**The task**
Each line from the one containing "You are a computer-use agent." to the end of the data must be copied exactly, the first and last included; no other lines and no pictures belong in the copy.

**Data**

=====

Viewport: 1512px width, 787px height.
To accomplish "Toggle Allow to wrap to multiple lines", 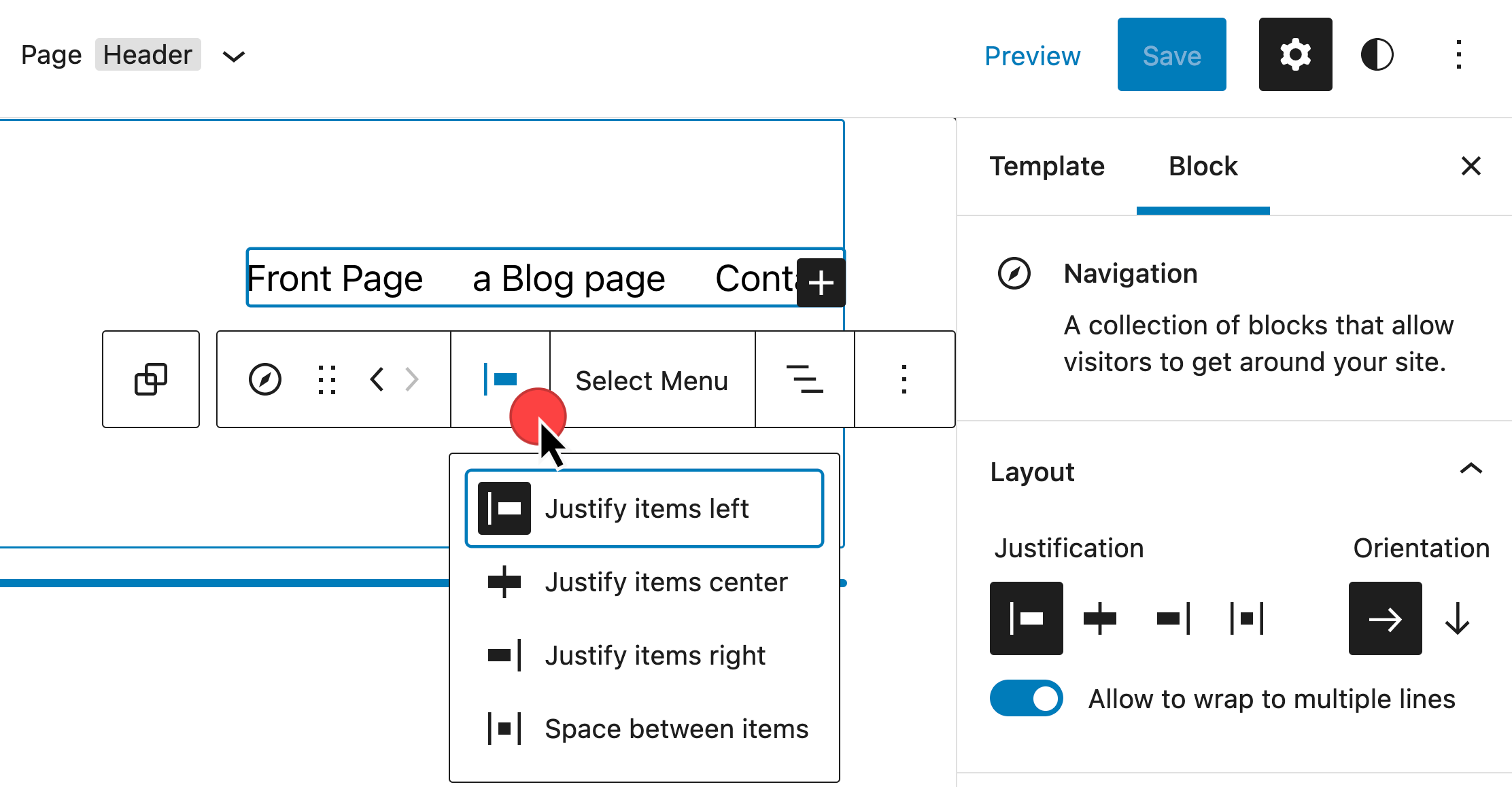I will [1026, 698].
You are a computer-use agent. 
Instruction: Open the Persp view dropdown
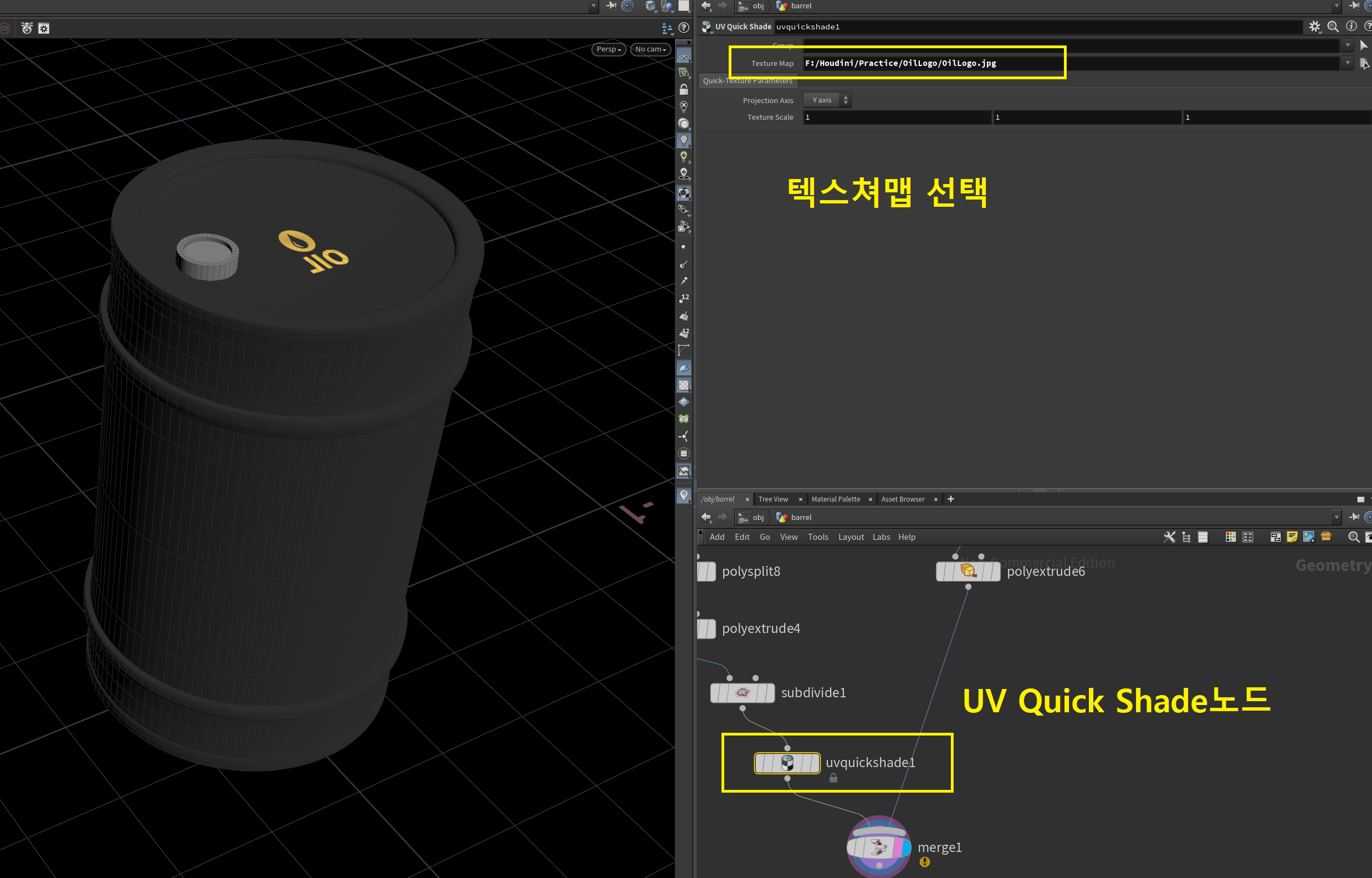(608, 49)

=====

**Written reply**
You are a computer-use agent. 
Instruction: Open the Persp view dropdown
(608, 49)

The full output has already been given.